* _ASSIGNMENT_
Would you please copy all of the data exactly, skipping the images?

* _ENTRIES PROVIDED_
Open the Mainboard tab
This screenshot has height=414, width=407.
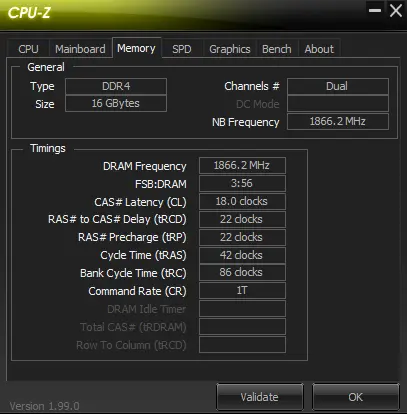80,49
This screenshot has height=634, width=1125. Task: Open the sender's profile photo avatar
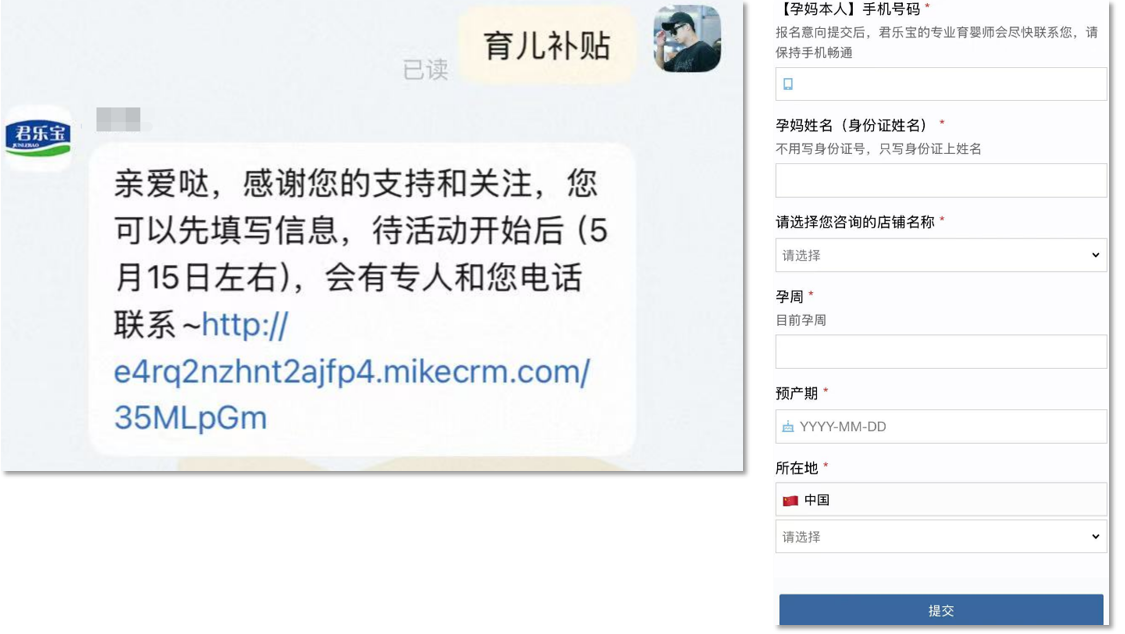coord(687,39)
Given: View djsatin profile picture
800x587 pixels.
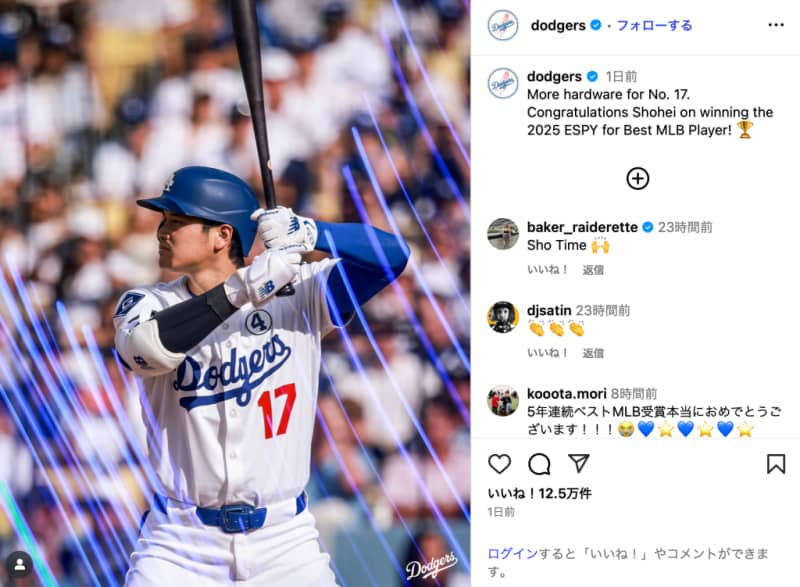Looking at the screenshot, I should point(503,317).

* _ANSWER TO THE EXERCISE_
Open the Mainboard tab
This screenshot has height=414, width=407.
80,49
This screenshot has height=634, width=1125. Task: Open the sender's profile photo avatar
coord(687,39)
Given: View djsatin profile picture
800x587 pixels.
Looking at the screenshot, I should point(503,317).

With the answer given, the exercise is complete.